Today is what I usually call Apple Day, marking the day that you can pre-order the new iPhone. Most Apple days have been spent in an office and my constant uplifted mood and excitement as 1pm approaches drives my colleagues mad. If my memory serves me correctly I have ordered on pre-order day since the iPhone 4, the first iPhone with square edges.
It struck me today that it was slightly anti-climatic ordering it in my home alone, even the cat seemed positively uninterested. It’s not that I am not happy about upgrading and the selling of the last years model, I am very happy about it. Although my bank account would disagree having went from healthy to positively anorexic.
It also reminded me that there are no queues for Apple releases now. The pre-order process is even streamlined, you can setup what you want to pre-order with a pre-pre-order link. It takes all the fun out of the reloading of the apple page over and over and over: until the shop re-opens. I am sure that many keyboards have been burnt-out with the constant reloading.

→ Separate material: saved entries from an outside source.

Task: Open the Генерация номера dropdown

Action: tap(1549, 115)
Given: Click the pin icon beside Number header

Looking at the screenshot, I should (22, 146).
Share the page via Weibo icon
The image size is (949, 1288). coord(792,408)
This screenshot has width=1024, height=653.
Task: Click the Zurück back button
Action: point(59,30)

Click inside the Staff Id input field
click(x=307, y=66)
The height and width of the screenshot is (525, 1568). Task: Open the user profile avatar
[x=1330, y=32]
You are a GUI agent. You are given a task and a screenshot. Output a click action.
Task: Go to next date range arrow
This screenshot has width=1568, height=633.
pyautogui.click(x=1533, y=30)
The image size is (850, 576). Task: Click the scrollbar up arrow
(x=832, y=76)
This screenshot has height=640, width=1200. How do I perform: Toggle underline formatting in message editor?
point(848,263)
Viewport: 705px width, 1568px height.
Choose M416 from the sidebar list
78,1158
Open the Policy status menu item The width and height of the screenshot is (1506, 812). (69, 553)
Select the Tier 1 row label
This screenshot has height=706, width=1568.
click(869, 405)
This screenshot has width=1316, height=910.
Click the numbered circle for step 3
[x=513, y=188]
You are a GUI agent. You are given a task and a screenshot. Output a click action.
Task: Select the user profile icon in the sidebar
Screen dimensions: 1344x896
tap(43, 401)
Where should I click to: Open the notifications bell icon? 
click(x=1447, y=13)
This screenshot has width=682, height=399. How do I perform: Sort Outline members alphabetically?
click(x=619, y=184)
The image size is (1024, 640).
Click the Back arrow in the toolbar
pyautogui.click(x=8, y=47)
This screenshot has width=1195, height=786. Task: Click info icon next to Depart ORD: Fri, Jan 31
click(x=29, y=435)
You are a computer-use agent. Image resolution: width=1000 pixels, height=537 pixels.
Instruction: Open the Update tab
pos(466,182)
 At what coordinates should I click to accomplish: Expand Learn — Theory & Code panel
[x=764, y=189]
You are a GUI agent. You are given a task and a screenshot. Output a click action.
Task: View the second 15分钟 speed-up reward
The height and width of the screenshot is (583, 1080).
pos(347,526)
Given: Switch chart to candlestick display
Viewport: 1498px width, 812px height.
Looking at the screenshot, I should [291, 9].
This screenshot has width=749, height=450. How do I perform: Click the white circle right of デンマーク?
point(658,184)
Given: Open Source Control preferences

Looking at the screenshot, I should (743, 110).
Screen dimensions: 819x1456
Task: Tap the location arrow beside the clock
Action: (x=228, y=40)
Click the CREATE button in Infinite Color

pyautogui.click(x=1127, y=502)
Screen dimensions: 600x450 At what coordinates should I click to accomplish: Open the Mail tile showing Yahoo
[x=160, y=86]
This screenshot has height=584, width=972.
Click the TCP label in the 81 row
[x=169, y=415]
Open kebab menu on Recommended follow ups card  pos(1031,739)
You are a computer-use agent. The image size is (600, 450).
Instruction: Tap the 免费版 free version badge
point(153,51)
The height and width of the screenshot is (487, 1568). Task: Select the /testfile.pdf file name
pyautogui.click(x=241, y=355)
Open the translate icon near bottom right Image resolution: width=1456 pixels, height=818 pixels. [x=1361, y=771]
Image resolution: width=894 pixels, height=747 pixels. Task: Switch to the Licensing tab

The first time I ever queued for an Apple product was the iPad 2. I sat in outside the apple approved retailer in The Passage in The Hague from 8:30am until the shop opened for selling the new iPad at 6pm. I took a day off work for this endeavour. It seems a little ridiculous now but at the time it was fun, the queue extended about 500m along the extent of the original passage by 2pm. There was a camaraderie about being there and waiting, swapping Apple stories and meeting new people. Even the staff of the shop came out to bring refreshments and the local news came to take pictures of the these Apple evangelists and there dedication to the experience. The Next Boxing Day sale had nothing on this kind of lunacy. By the time 5:55pm came it was positively fever pitch outside the store.
I was the second person in The Hague that day to by the new iPad. There was a lunatic that turned up at 7am, with a foldable chair, a flask, sandwiches and an iPhone to see him through the day. I was, less prepared, but I had good friends that turned up to see my lunacy. They kindly went and bought me some lunch and coffee but they mostly turned up to see that I was serious about queuing. They failed to believe that I was dedicated to queuing all day when I talked about it. Most importantly they kept my place in the queue while I went to the relieve myself!
Many people have asked me why people queued like that for Apple launches. It was mostly that we wanted to be the people that got it on release day and didn’t have to wait for another few weeks until stocks were stable, it was fun. The excitement also stemmed from how many units did the shop get? Did they get ten? Twenty? One hundred? No-one except the shop staff knew and they were giving nothing away before the store opened to start selling, so being in the queue early ensured you got the model that you wanted, the exact colour (black or white) and the amount of memory you wanted (16, 32 or 64 GB). The manager told me the week after that they received 600 units and they sold out well before the queue ended.
The excitement of getting home and peeling the plastic off the box, ever so carefully, using gravity to separate the top of the box from the bottom and seeing that shiny new iPad 2 sitting nestled inside was like Christmas.
Amusingly many commentators online asked why you would want an oversized an iPhone? No one at the time really knew what it was going to do that an iPhone couldn’t do. It seems ridiculous now, Apple basically opened a whole new category that many others followed (poorly) because of how much you could do with it. Just like the iPhone, is was the application developers that took hold and ran creating applications that cover almost every sector of business, engineering teaching and medicine, as well, of course, as gameplay.
A few years later when the iPhone 7 Plus came out I ordered it online from my apartment in The Hague. I then took my usual stroll into town for coffee. By this time there was a ‘real’ Apple store in The Passage and there was a queue for the new phone. One of my friends saw me and asked quizzically why I wasn’t in the queue. As it was still early I asked myself the same question and decided to join the line as it wasn’t that long anyway. It was not as exciting this time as the staff came along the line every so often when new people queued up to ask which device you wanted and the specifications. They would look up their device and let you know there and then if it would be possible to get it. They would then print off a ticket that ensured you got your new iPhone, you could even leave the queue and come back later. The excitement of that was not palpable. The efficiency of modern day life kind of takes the fun out of some things.
Still, it is Apple Day for me, and the child inside me waits for delivery day next Friday.